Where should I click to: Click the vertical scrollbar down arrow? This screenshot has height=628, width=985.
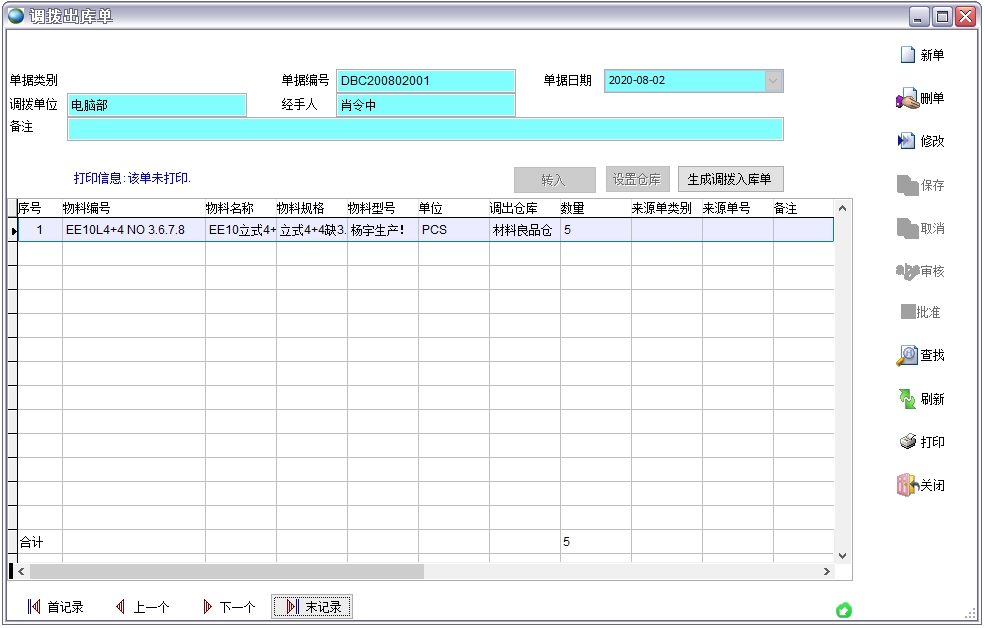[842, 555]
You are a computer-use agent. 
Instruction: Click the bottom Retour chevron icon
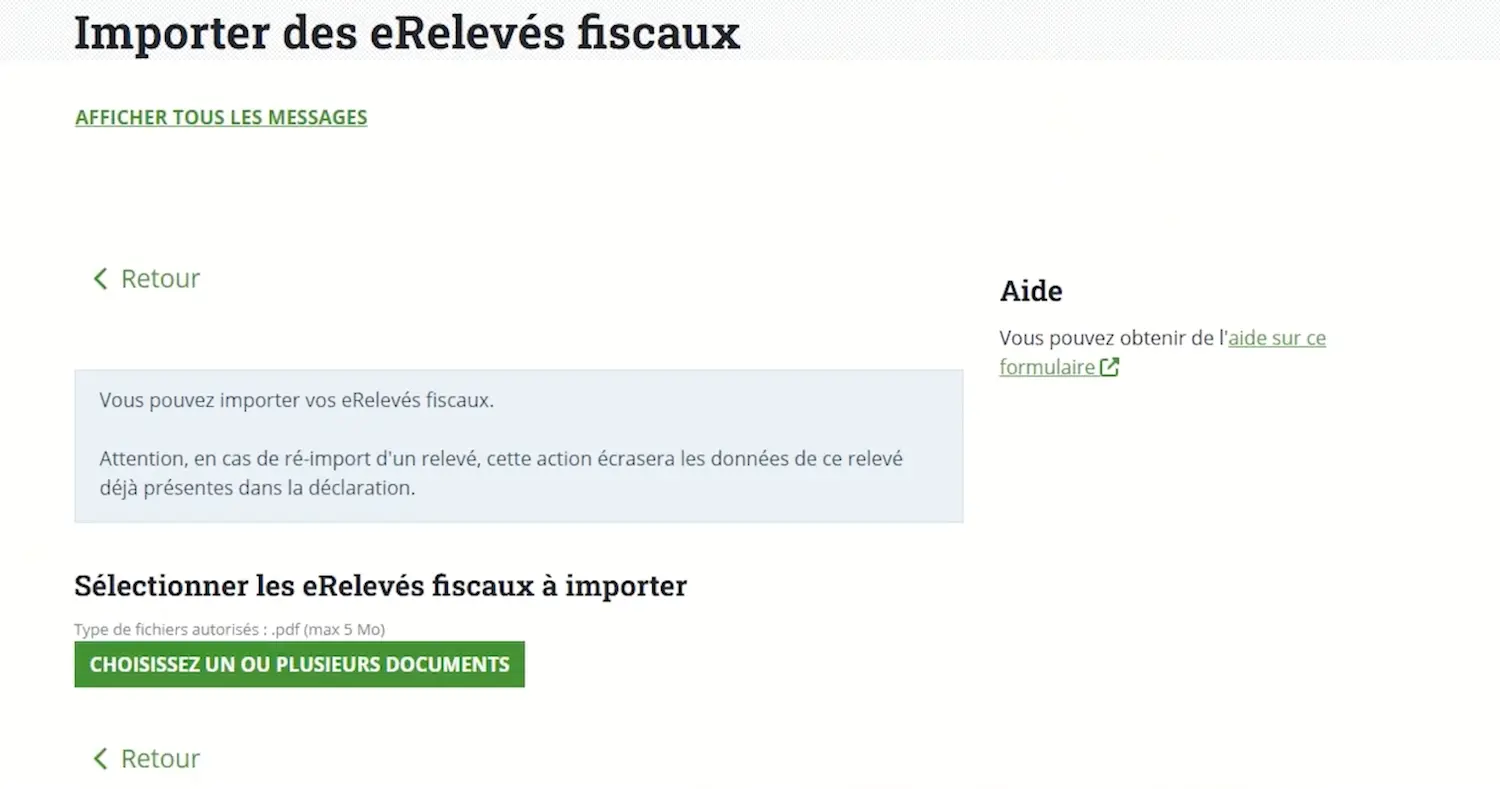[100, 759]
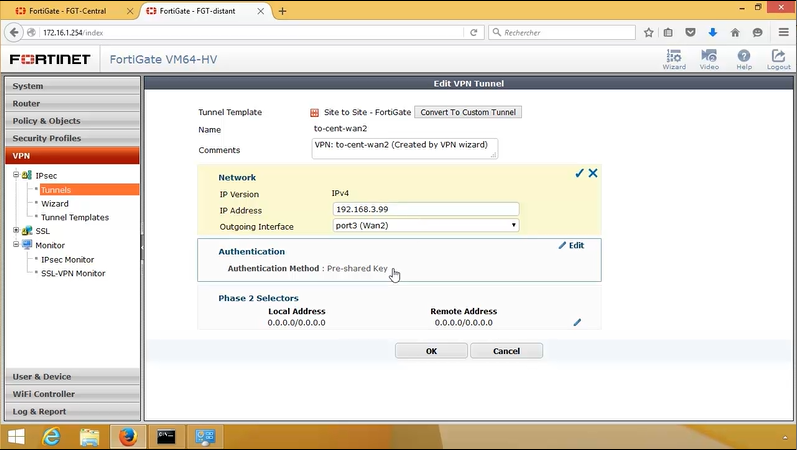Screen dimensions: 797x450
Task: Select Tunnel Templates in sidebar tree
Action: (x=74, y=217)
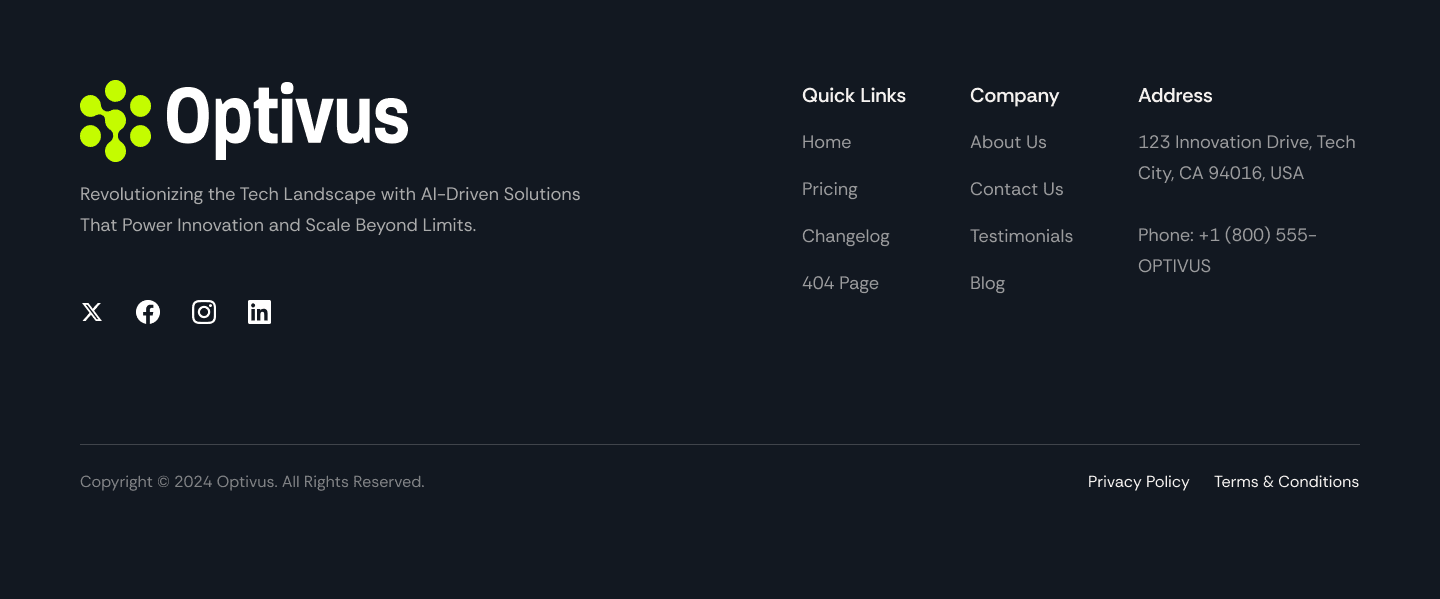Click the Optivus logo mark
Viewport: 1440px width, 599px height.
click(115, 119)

§ §

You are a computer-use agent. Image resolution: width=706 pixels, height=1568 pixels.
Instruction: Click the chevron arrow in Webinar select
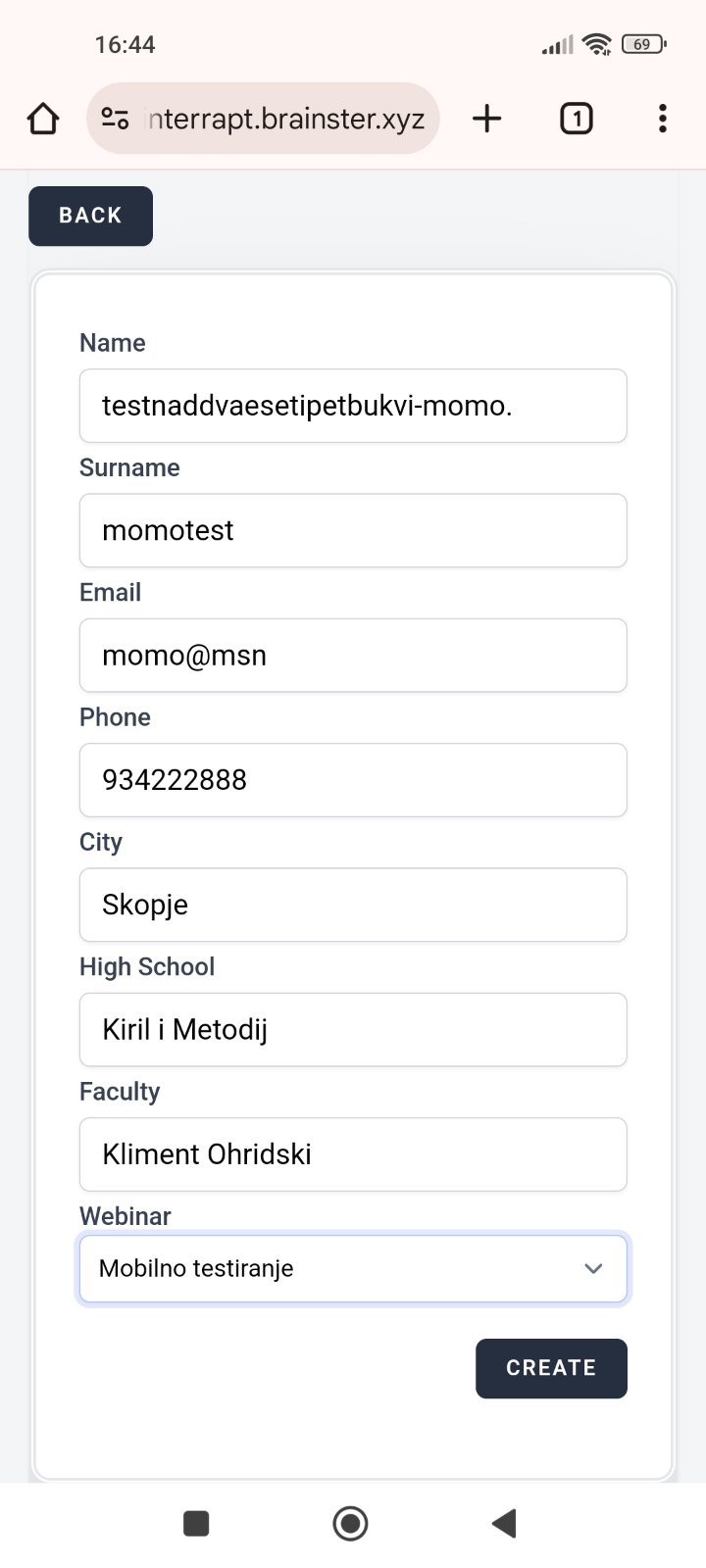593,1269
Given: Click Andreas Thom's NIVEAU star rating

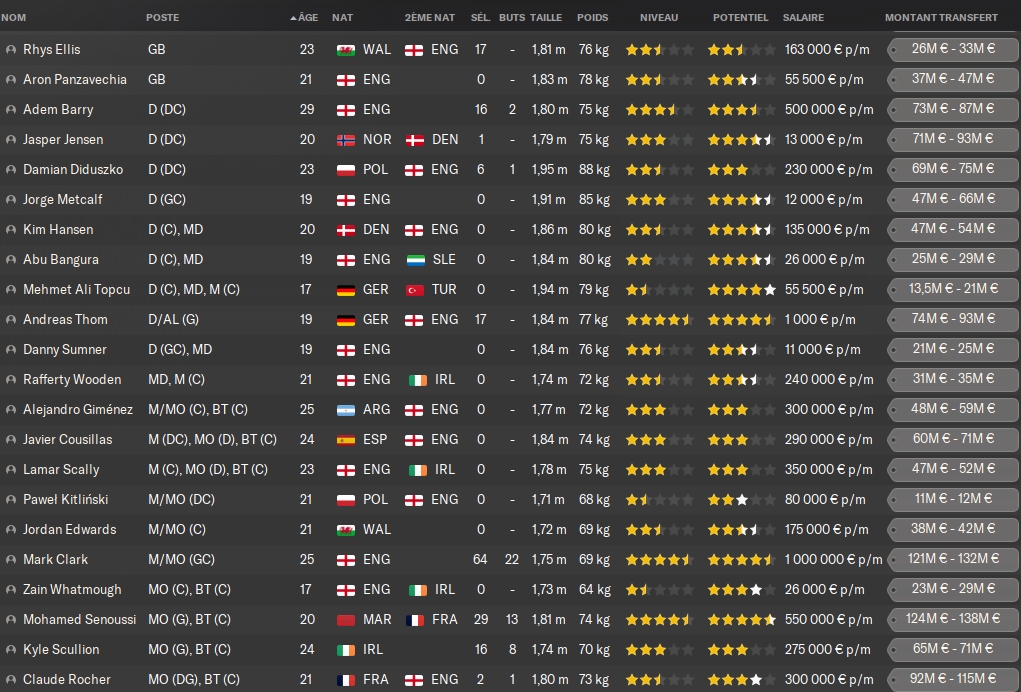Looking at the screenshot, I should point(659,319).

§ §

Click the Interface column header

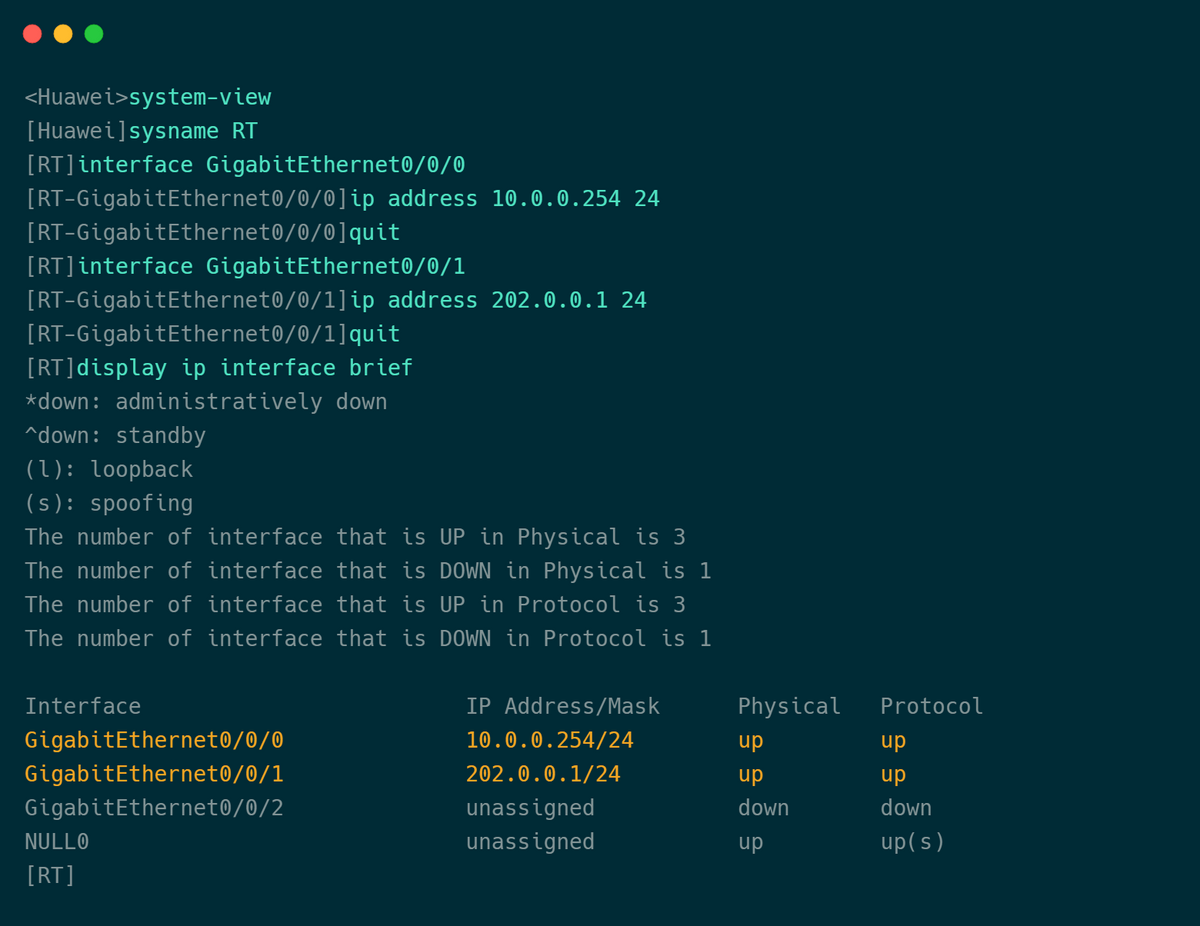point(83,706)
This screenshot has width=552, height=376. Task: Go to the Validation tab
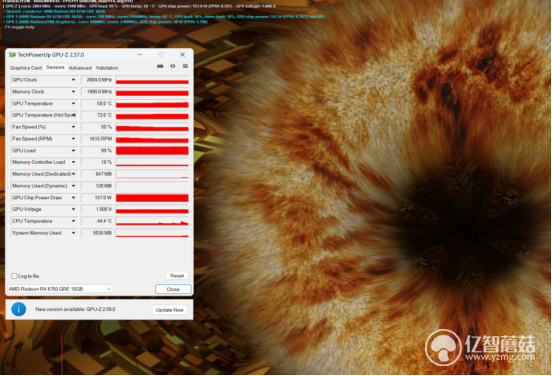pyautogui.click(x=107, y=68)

§ §

:: Task objective ::
What lines in the listing above contain the word "agent"? Show each one.

:: Response below ::
You are a computer-use agent. 
You are a computer-use agent. Image resolution: width=706 pixels, height=1568 pixels.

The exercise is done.